→ **Passage shown**:
==========
A. Qualification Criteria

Those who fulfill all of the following criteria may file a grievance:

      1. The person(s) filing the grievance is the affected party (“Grievant”).
      2. The Grievant was 18 years of age by the date the action occurred.
      3. Grievant is a voting member and was materially affected by the actions in question.

B. Subject Matter Criteria

Complaints that may become recognized as grievances fulfill all of the following criteria:

      1. The complaint is directed at an Organizational process or the actions of the Organization (or of persons acting on behalf of the neighborhood in their official capacity representing the Organization).
      2. The complaint alleges a violation of a specific rule, regulation, policy, or principle directly pertaining to the neighborhood’s process.
      3. The actions in question have occurred, commenced, or became known to the Grievant within the last 90 calendar days prior to filing.
      4. Complaints outside of these criteria or this policy (for example, legal claims or violations like defamation, harassment, or discrimination) are not eligible under this policy and must be addressed through other methods.

III. Filing Procedure

A grievance is initiated by submitting an online grievance form or written notice of the grievance to the President.

The grievance must identify all of the following:

    1. The full name, complete home address, complete work address, daytime phone number, evening phone number, and member status as of the date of filing for each named Grievant, along with their signature.
    2. A description of the actions that are the subject of the complaint and the specific rule, regulation, policy, or principle which directly relates to the neighborhood’s process that is alleged to have been violated.
    3. The date the actions occurred or commenced, and, if known, the full names and addresses of the persons or organizations responsible for the actions as well as their neighborhood member status or role in the neighborhood’s process.
    4. All supporting documentation substantiating the complaint.
    5. Any proposed solution or suggested change.

Grievants who submit a grievance form as outlined above agree to follow the procedures set out in this policy and to accept the decision of the Board as final.

IV. Grievance Handling Procedure

Within seven days of receipt, the Organizational recipient will forward a copy of the grievance to the Board and contract staff; and any identified persons listed in the grievance form.

The Board of Directors (or a committee or task force of the board appointed for this purpose) will take the grievance under advisement to review and resolve the complaint, if possible. The Board will seek legal advice or other professional advice as needed and will otherwise execute its fiduciary duties in pursuit of a resolution to the complaint.

The Board of Directors (or its designated committee) will address the grievance either with written correspondence to the Grievant regarding the outcome or with board action at a meeting held within 90 days of receipt of the grievance.

Approval & Adoption

Approved and adopted by a vote of the Board of Directors at a properly conducted meeting.

Secretary: Nikki Lindberg

Date: September 21, 2021

Revision History: n/a

Records Retention Policy

I. Retention Schedule

File Category Retention Period
Corporate Records 7 Years
Finance & Administration 7 Years
Insurance Records 7 Years
Real Estate 7 Years
Tax 7 Years
Human Resources 7 Years
Technology 7 Years

II. Electronic Documents and Records.
==========
→ **Source information**:
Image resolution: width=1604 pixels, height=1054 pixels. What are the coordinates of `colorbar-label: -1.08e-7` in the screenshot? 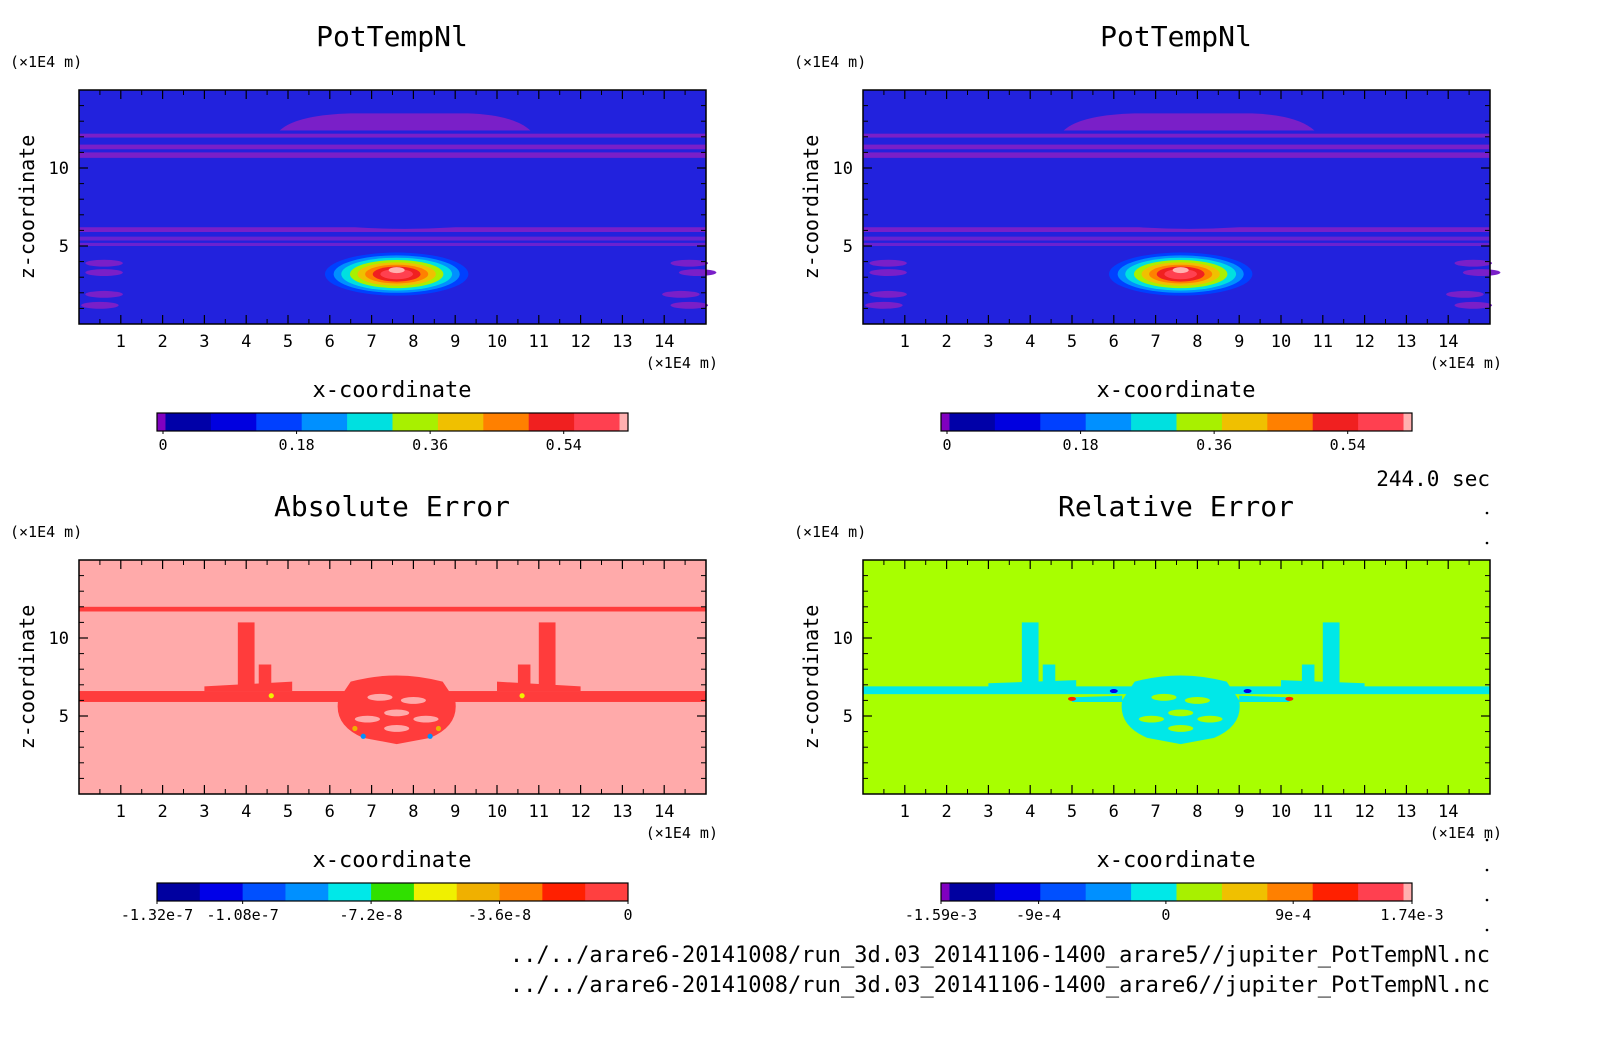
==========
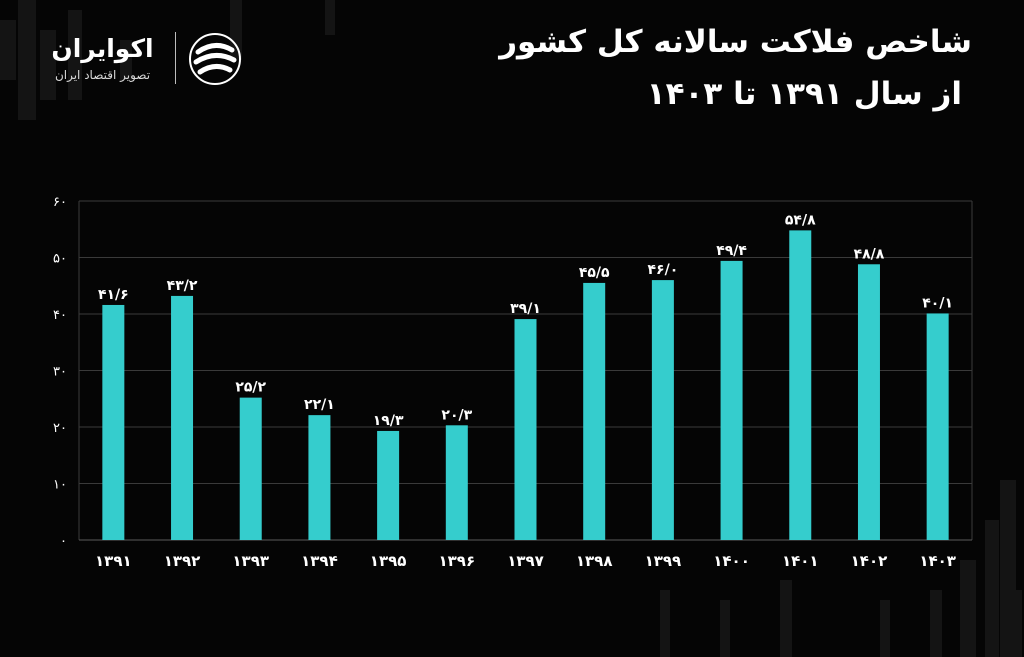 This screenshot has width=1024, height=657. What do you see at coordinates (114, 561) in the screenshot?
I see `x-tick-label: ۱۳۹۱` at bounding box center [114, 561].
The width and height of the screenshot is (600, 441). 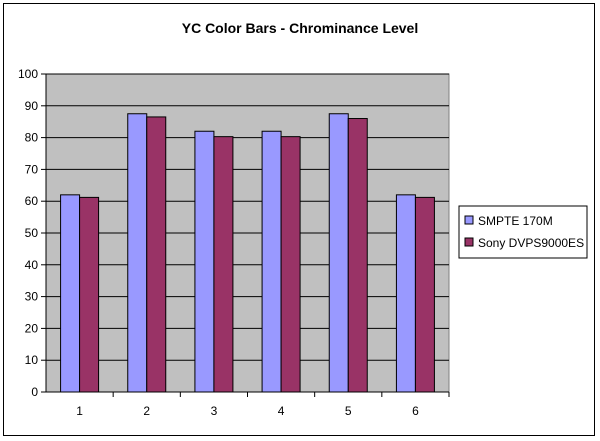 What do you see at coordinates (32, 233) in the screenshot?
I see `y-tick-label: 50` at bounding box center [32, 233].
==========
→ **To do**:
- A) In the grievance policy, how soon after receipt must the Organizational recipient forward a copy of the grievance to the Board?
- B) Decide whether each statement agrees with the grievance policy. Answer yes or no for each, quoting the deciding words. (i) A Grievant must have been 18 years old by the date the action occurred. (ii) A complaint about defamation is eligible under this policy. (iii) A grievance is started by sending the form or written notice to the Secretary.
- C) Translate this sentence from the grievance policy into Spanish: "Grievants who submit a grievance form as outlined above agree to follow the procedures set out in this policy and to accept the decision of the Board as final."

→ **Answers provided**:
- A) Within seven days of receipt.

- B)
(i) Yes: "The Grievant was 18 years of age by the date the action occurred."
(ii) No: "Complaints outside of these criteria or this policy (for example, legal claims or violations like defamation, harassment, or discrimination) are not eligible under this policy"
(iii) No: "A grievance is initiated by submitting an online grievance form or written notice of the grievance to the President."

- C) Los reclamantes que presenten un formulario de queja según lo descrito anteriormente aceptan seguir los procedimientos establecidos en esta política y aceptar como definitiva la decisión de la Junta.